[Activity 1]:
In the excerpt about Milton Berle, what punchline does Berle deliver when asked why he stopped wearing dresses?

-- Selected excerpt follows --

Lettin It All Hang Out
Page 14
So they came and got me, brought me backstage, and said, “You’re going to have to help hold him up and get him onstage.” Now I have always helped little old ladies across the street, but I thought, “Oh brother, that’s great. I can’t walk out and make my entrance, because I am going to have to nursemaid Milton Berle who’s just going to insult and abuse me.” But stiff upper lip, mustn’t grumble. Backstage while we were waiting to go on, they got a stool for him to sit on and after what seemed like an eternity, we were announced and out we went.
By this point I was really miffed, I’m seething and thinking, “This little fucker.” The first thing he did, as I recall, was put his arm and shoulder across my tits as though he was leaning on them. That got him a cheap laugh. Then after some inane banter he threw me the line, “You know, RuPaul, thirty years ago when I was on television, I used to wear dresses.” To which I was supposed to say, “How interesting. Why did you give it up?” This was all to set up his reply, which has to be one of the lamest jokes this side of the First World War: “Because it was a drag.”

-- Selected excerpt concluded --

[Activity 2]:
Extract, word for word, everything in the records from the line containing "Find the location" down through the end of the records. Leave the pictures out.

-- Data excerpts follows --

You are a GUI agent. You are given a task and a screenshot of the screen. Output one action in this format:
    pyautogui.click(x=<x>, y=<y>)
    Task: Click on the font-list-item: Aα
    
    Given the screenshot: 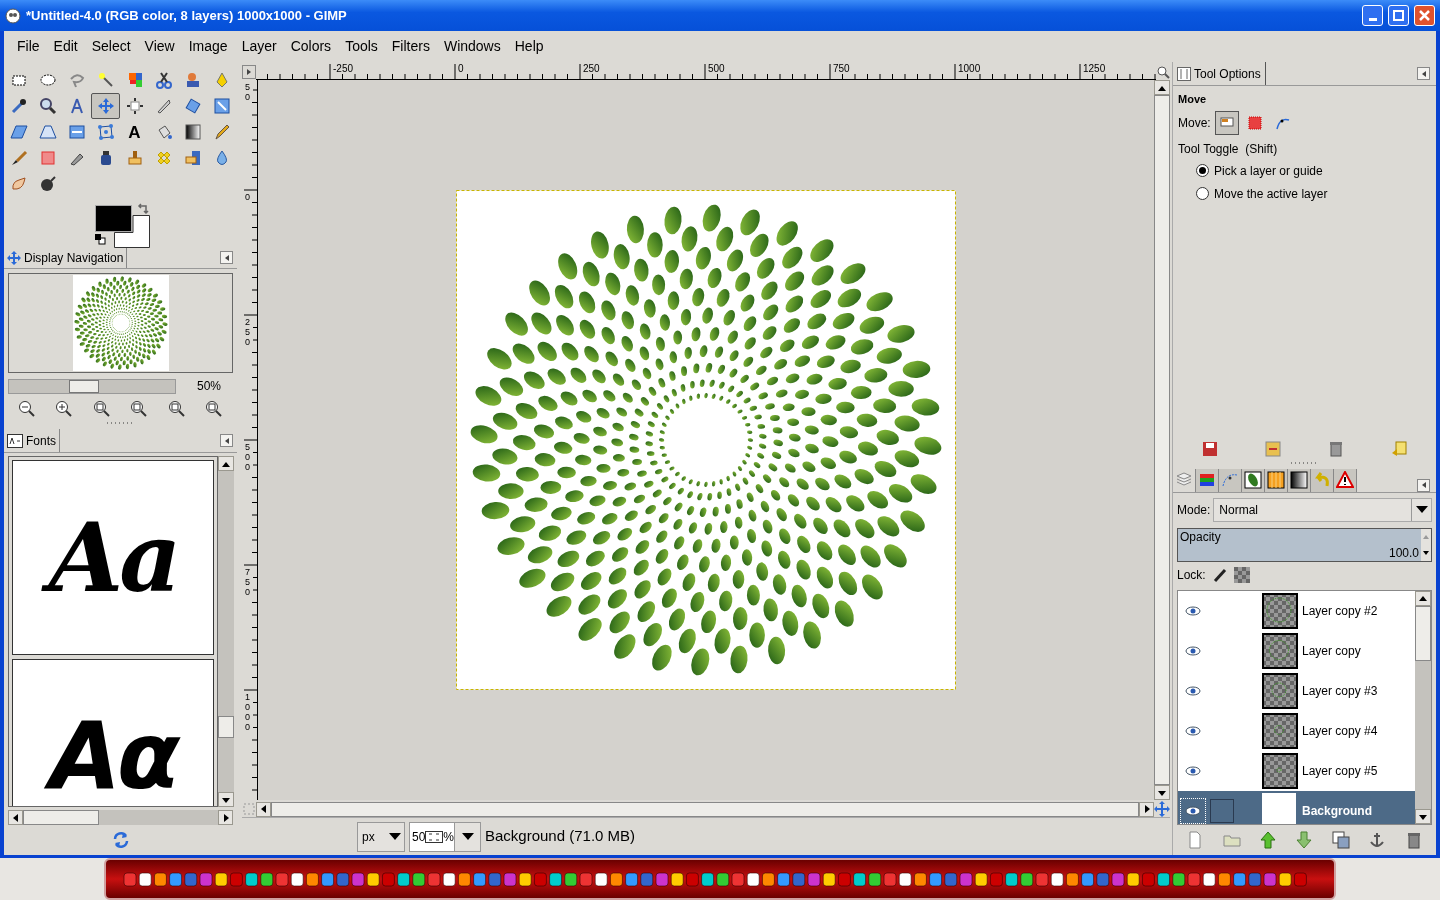 What is the action you would take?
    pyautogui.click(x=113, y=732)
    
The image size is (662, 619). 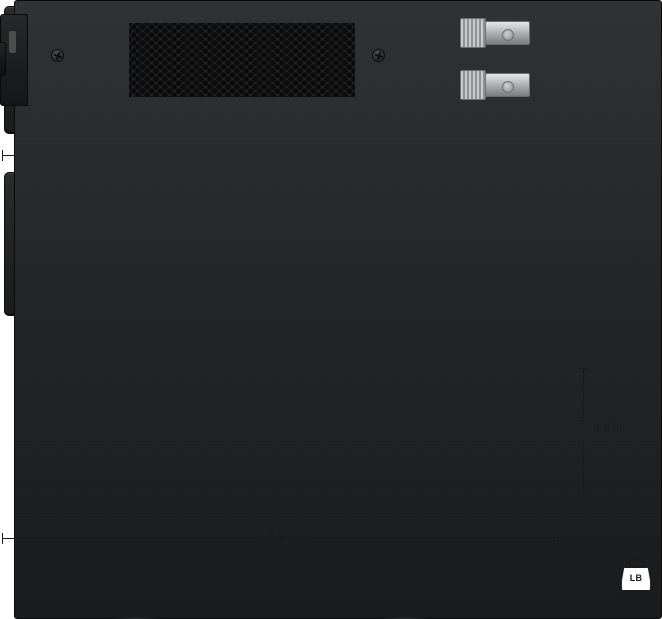 I want to click on side-xlr-latch, so click(x=12, y=42).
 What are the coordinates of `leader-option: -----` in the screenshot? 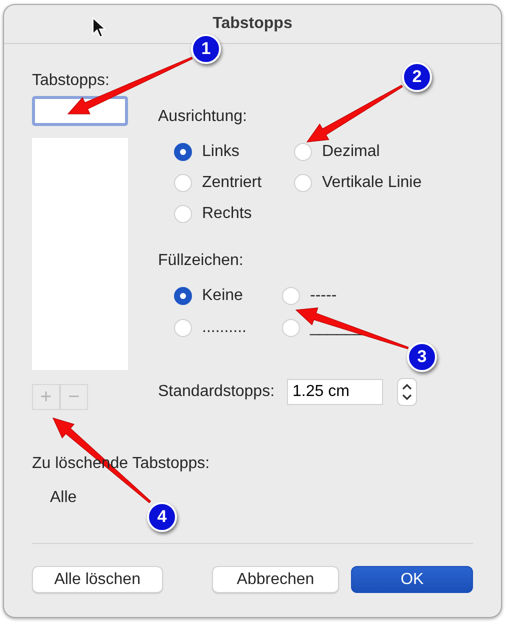 It's located at (392, 296).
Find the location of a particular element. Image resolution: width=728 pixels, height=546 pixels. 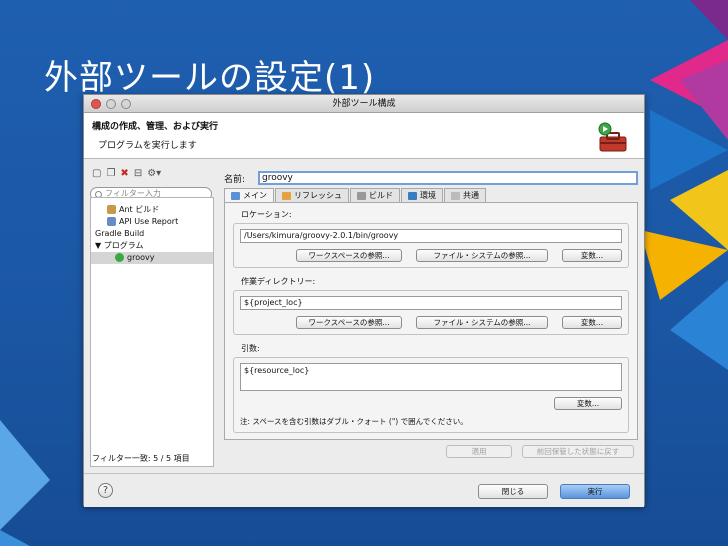

collapse-icon: ⊟ is located at coordinates (138, 174).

-- Data excerpts concluded --

[Exercise answer 1]:
"Because it was a drag."

[Exercise answer 2]:
Find the location of a particular element. Image resolution: width=728 pixels, height=546 pixels. 

collapse-icon: ⊟ is located at coordinates (138, 174).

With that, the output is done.